-- Data excerpts follows --

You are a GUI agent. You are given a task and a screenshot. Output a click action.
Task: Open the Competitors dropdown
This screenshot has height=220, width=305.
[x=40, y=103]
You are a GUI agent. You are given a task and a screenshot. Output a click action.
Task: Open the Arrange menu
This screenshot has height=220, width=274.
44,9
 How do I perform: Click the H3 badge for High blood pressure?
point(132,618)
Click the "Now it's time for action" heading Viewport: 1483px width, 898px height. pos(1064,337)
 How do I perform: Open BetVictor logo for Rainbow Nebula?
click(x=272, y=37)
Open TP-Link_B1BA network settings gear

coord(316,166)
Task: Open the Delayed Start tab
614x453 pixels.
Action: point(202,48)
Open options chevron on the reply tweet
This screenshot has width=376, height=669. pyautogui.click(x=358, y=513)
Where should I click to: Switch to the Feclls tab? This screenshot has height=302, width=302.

-- Data excerpts concluded --
-- Data excerpts follows --

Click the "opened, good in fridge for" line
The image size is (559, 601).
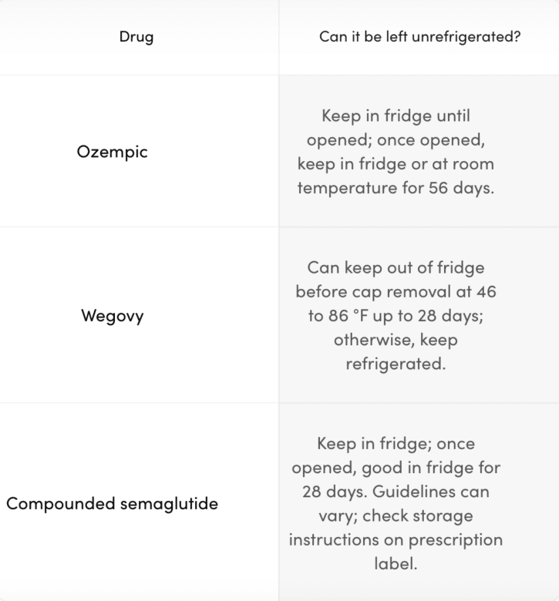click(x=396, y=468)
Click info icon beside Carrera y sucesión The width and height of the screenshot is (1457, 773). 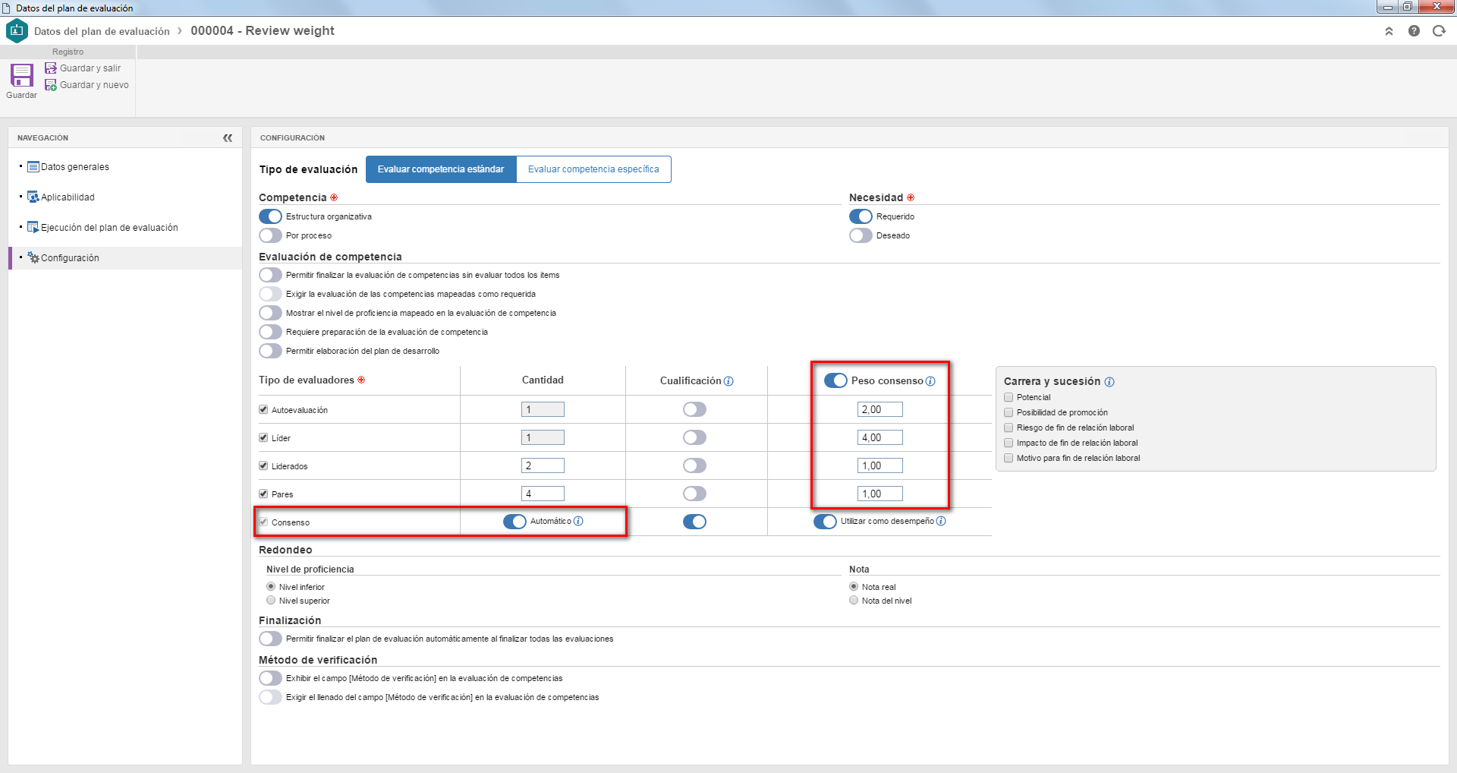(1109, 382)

-- Data excerpts concluded --

■ **Work item**:
When you reach the line in the material above that holds "Task: Open the Competitors dropdown", begin reproducing lines exactly, and stop after the line that holds "898px height. pos(1064,337)".

■ **Exercise result**:
Task: Open the Competitors dropdown
This screenshot has height=220, width=305.
[x=40, y=103]
You are a GUI agent. You are given a task and a screenshot. Output a click action.
Task: Open the Arrange menu
This screenshot has height=220, width=274.
44,9
 How do I perform: Click the H3 badge for High blood pressure?
point(132,618)
Click the "Now it's time for action" heading Viewport: 1483px width, 898px height. pos(1064,337)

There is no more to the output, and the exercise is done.